• Exercise: Check each line of the entries below for the word "Task", and copy out the ones that have it.

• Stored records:
------------------------------------------------

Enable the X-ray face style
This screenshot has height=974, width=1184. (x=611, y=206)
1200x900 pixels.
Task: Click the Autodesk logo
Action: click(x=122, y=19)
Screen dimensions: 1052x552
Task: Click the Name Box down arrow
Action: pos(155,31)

------------------------------------------------

• Response for this exercise:
Task: Click the Autodesk logo
Task: Click the Name Box down arrow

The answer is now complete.